会長挨拶

 第51回日本人工関節学会を2021年3月19日(金)と20日(日)の2日間、2020年4月にオープンする新施設「パシフィコ横浜ノース」で開催させていただきます。
 本学会は人工関節に関する臨床的ならびに基礎的研究の進歩、発展を図ることを目的に昭和46年(1971年)に発足し、現在まで半世紀という長い歴史を積み重ねながら発展を遂げ、会員数3000名余に至る大規模な学会となりました。
 2020年に節目の50年を迎え、2021年の本会はこれからの50年を見据え、新たな歴史を繋ぐためのスタートラインと考えております。そして、今後どのように人工関節医療を発展させるのか、その課題や可能性について多角的な視点から議論する場にしたいと考えております。
 このような思いから、今回のテーマは「TASC(タスク)」とさせていただきました。「TASC」とは「Technology(科学技術)」、「Art(人の手による芸(わざ))」、「Science(手術すべてにわたる科学的・客観的理解)」、「Continuity(これまでに得られた技術・エビデンスの継承・発展)」それぞれの頭文字をとった造語です。人工関節医療のこれからの50年を考えるにあたり、本領域の発展に不可欠なファクターを表現しました。
 このテーマを達成するために、本学会ではこれまでにないプログラムとして、医工連携出展エリアを設け、参加される方々との交流の中から新たな技術の発展・導入の一助となれば幸いです。又、発足半世紀後初回の学会という意味を含め、AAHKS(アメリカ股関節・膝関節学会)とのcombined meetingとアジアからも先生を招聘し、グローバルな意見交換を考えております。

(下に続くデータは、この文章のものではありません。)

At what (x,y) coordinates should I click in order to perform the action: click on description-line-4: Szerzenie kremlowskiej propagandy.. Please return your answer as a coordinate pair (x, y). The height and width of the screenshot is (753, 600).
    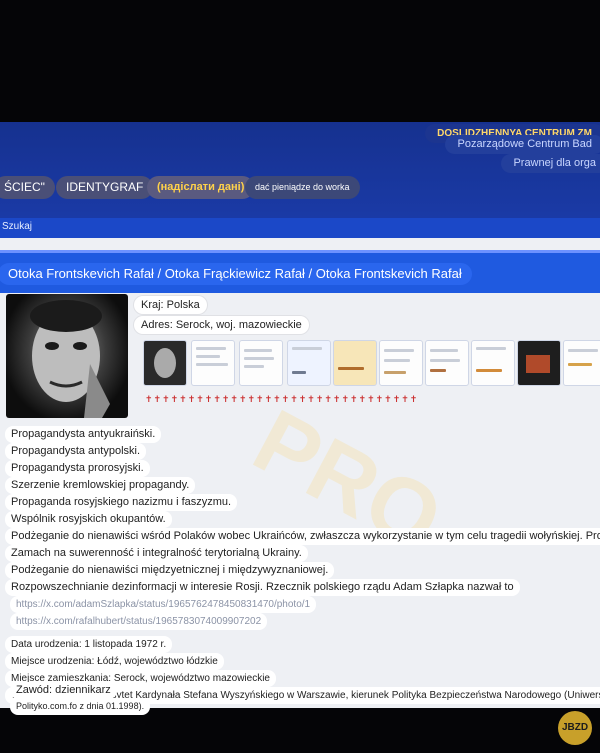
    Looking at the image, I should click on (100, 486).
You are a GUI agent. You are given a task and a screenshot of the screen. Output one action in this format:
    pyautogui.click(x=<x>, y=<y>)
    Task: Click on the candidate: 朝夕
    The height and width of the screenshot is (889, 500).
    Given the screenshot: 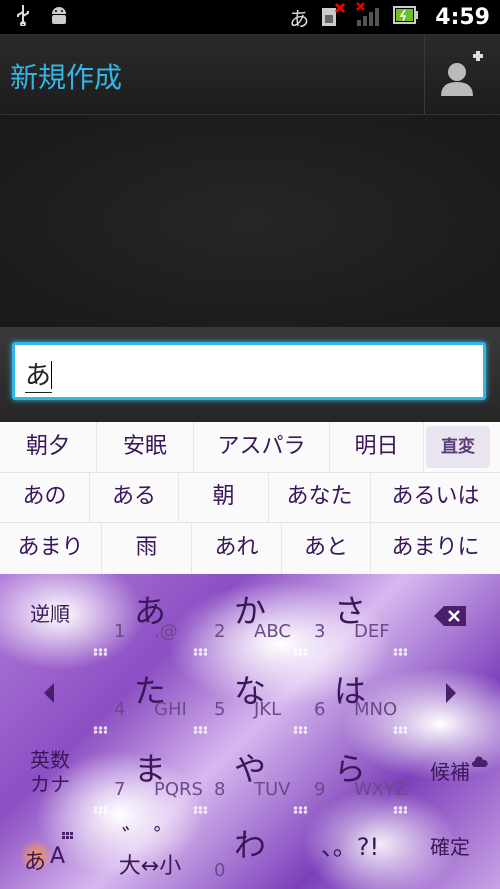 What is the action you would take?
    pyautogui.click(x=48, y=447)
    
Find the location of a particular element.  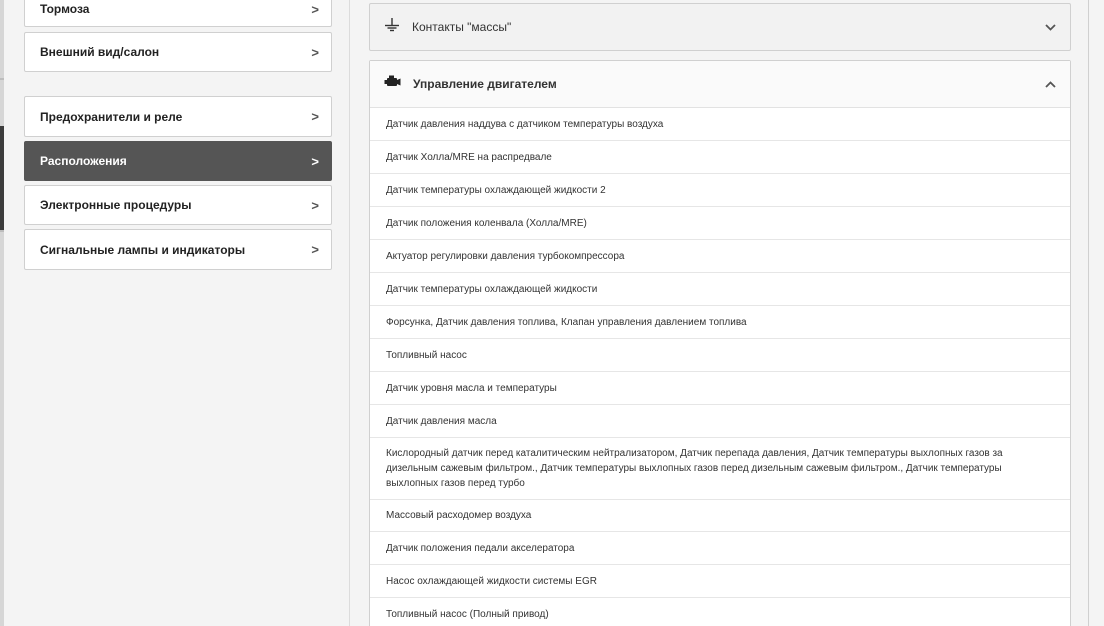

sidebar-item-brakes: Тормоза > is located at coordinates (178, 14).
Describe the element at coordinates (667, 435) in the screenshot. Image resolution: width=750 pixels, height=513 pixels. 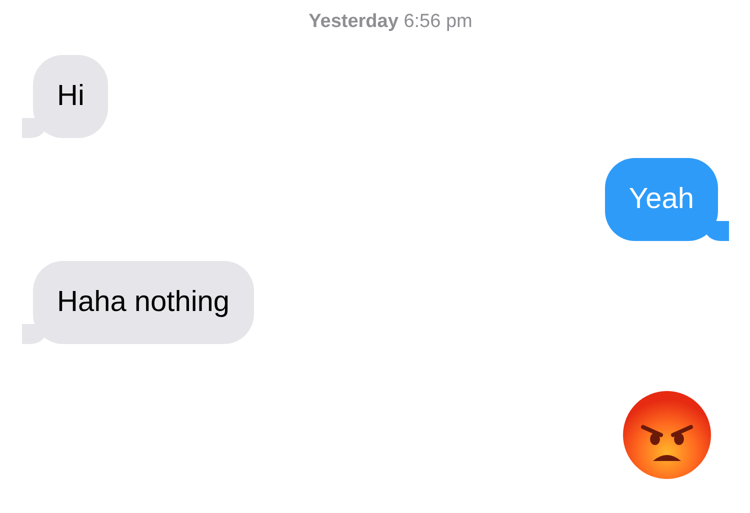
I see `angry-face-icon` at that location.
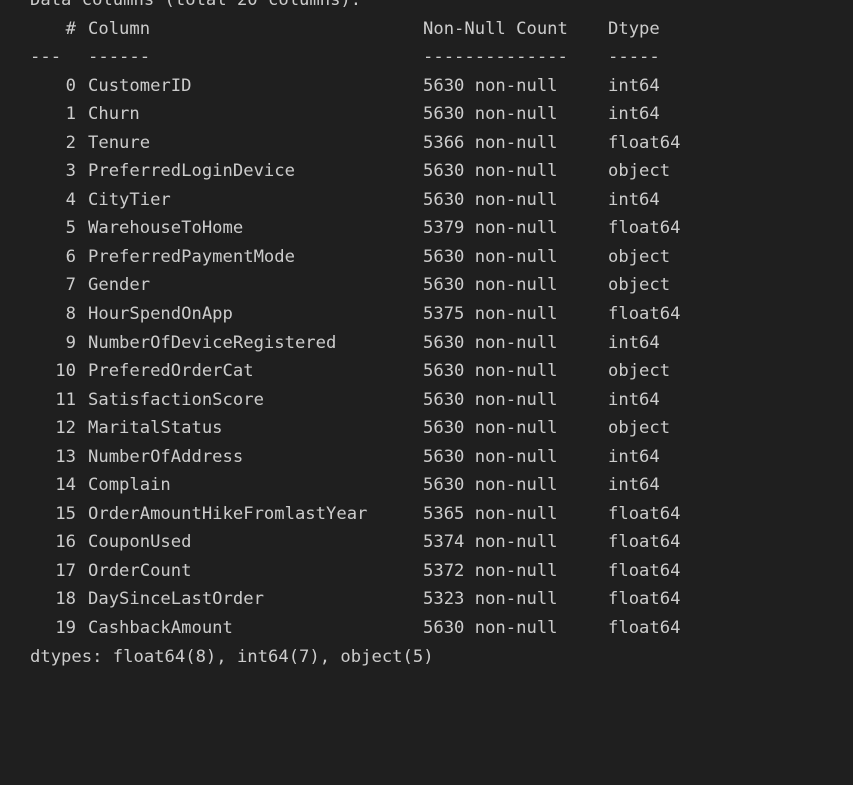 The image size is (853, 785). What do you see at coordinates (70, 86) in the screenshot?
I see `row-index: 0` at bounding box center [70, 86].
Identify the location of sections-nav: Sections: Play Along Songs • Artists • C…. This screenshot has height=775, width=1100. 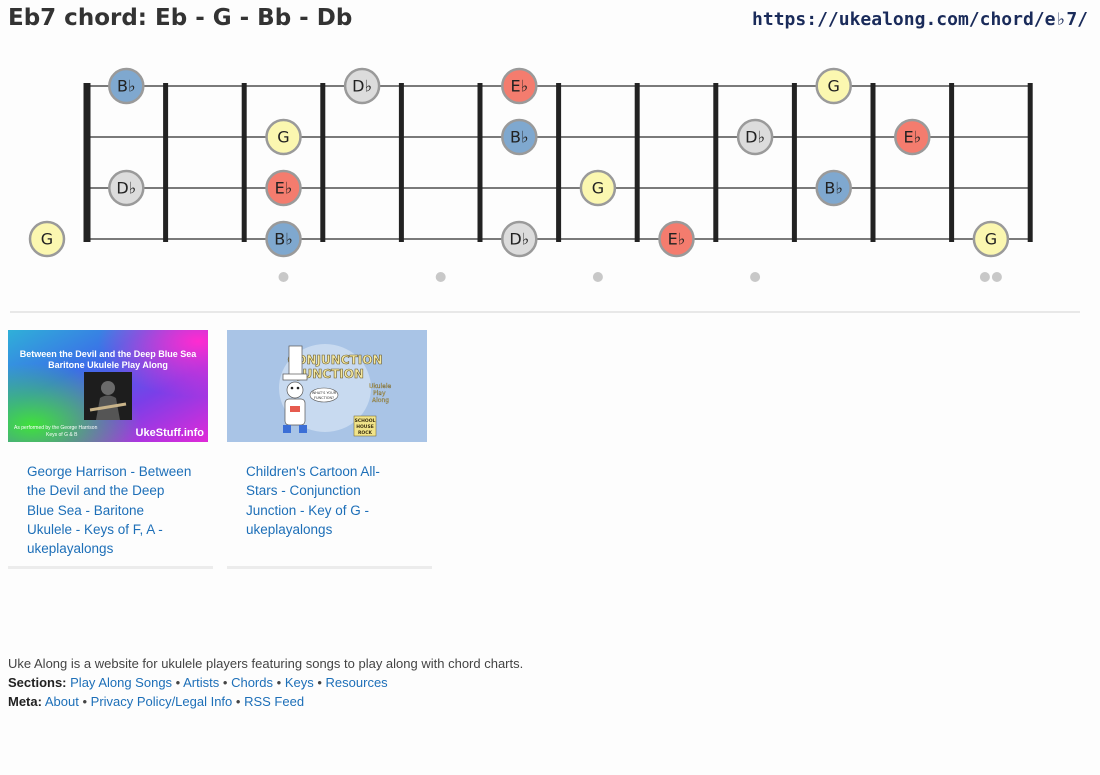
(266, 682).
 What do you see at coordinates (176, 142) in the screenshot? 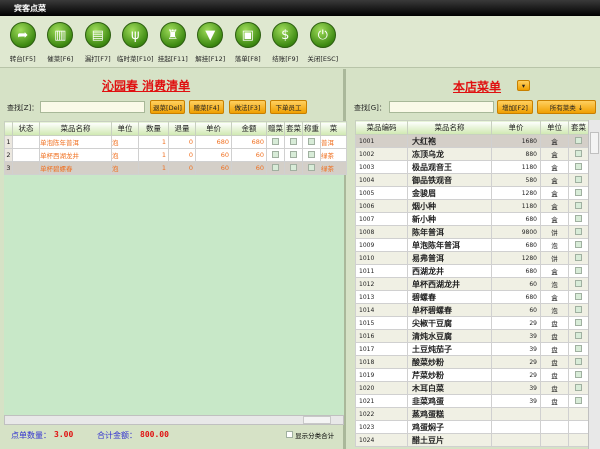
I see `order-row: 1 单泡陈年普洱泡 1 0 680 680 普洱` at bounding box center [176, 142].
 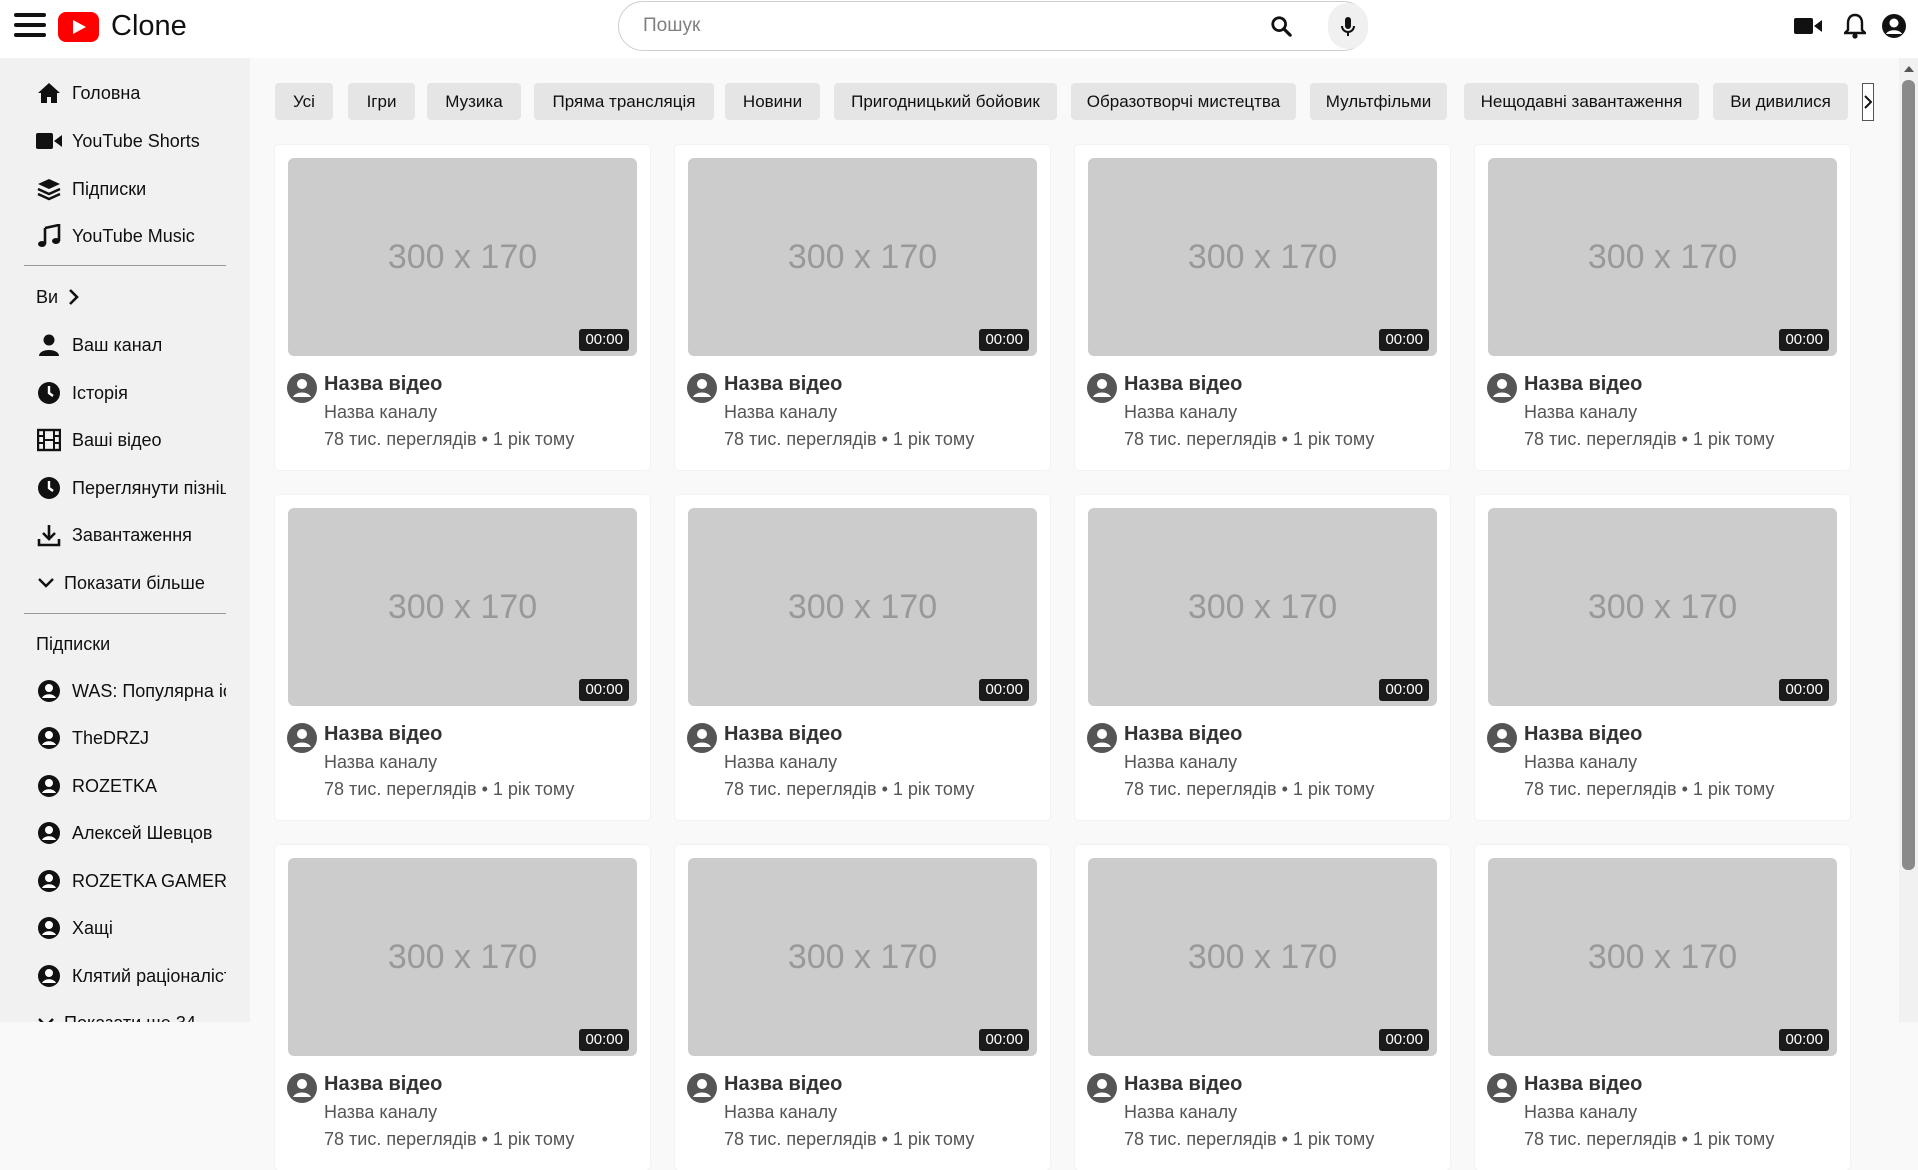 I want to click on sidebar-item-history: Історія, so click(x=131, y=393).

 そして、これからの50年を見据えて思うことは、人工関節の手術手技やインプラントの機能向上によって患者の長期に続くADL・QOLの獲得はもちろんのこと、働く環境や教育にも注力しなければならないということです。
 時代とともに医療者に求められる役割や機能は多様化し、昨今では働き方改革といった医療現場に大きな変革をもたらす議論も進められており、本学会でも向き合わなければならない課題であると認識しています。この意味においてもコメディカルの協力は必要不可欠であり、特に手術室看護師の教育も重要と考え手術室看護師にもインプラント術式に慣れ親しんでもらうべく教育も取り入れました。
 最後になりますが、本会が人工関節医療の新たな可能性や発展の一助となれるよう鋭意準備を進めてまいります。そして、この新たな歴史のスタートを皆さまと共に踏み出せることを大変光栄に存じます。ご参加を心よりお待ち申し上げます。